There are a number of quick and easy ways that many of us can help to look after the National Cycle Network in Scotland.
If you come across an issue, the first step is to consider if you are able to tackle it yourself or if it needs to be reported.
If you are considering helping out on the Network, here is a guide to help you get started.
If there's a small amount of litter, please try to collect and dispose of it - take a look at Keep Scotland Beautiful’s #2minutecleanup guidance for tips and advice. We can also help support you to organise a litter pick - if this is of interest please get in touch.
If you come across debris on a traffic-free route, such as broken glass or stray brambles and you are able deal with it safely, please do.

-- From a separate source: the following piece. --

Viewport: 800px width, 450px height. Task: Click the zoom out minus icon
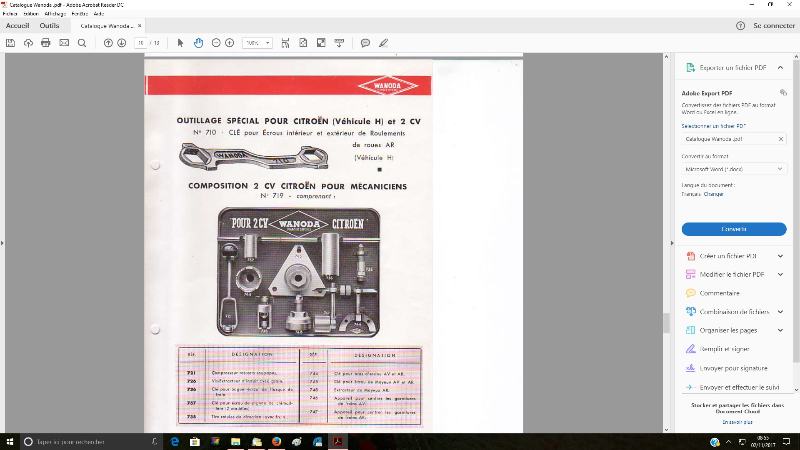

Larger complications such as fallen trees, fly tipping, significantly overgrown vegetation or potholes along both on and off-road routes, should be reported to the land manager or marked on a public website like Fix My Street.
Issues with National Cycle Network signage in Scotland, eg a missing or turned sign, will need be reported to the local land manager to deal with.
We hold regular task days on traffic-free sections of the National Cycle Network in Scotland, in agreement with local land managers. We carry out habitat management for wildlife and litter picks with volunteers, members of the public, unpaid work teams and corporate volunteers.
If there is a part of your local traffic-free Network that needs regular attention, talk to us directly about arranging a regular task day, in agreement with the land manager.
In 2000, Sustrans commissioned four artists from England, Northern Ireland, Scotland and Wales to design cast iron ‘Millennium Mileposts’. 175 of these mileposts are on the National Cycle Network in Scotland and we work with communities and volunteers to keep them looking good. Get in touch if you would like to paint a milepost in your area.
Wildlife on the Network
If you enjoy looking for wildlife, you can add sightings on the National Cycle Network on our iRecord. We share all wildlife sightings for non-sensitive species with National Recording Schemes, Local Record Centres and Vice County Recorders (VCRs).
Is your local route not part of the National Cycle Network?
No problem! You can still do your part to help contribute to the standard of all walking and cycling routes in Scotland by collecting litter and reporting problems. However signing repairs and path maintenance will be the responsibility of the local land manager.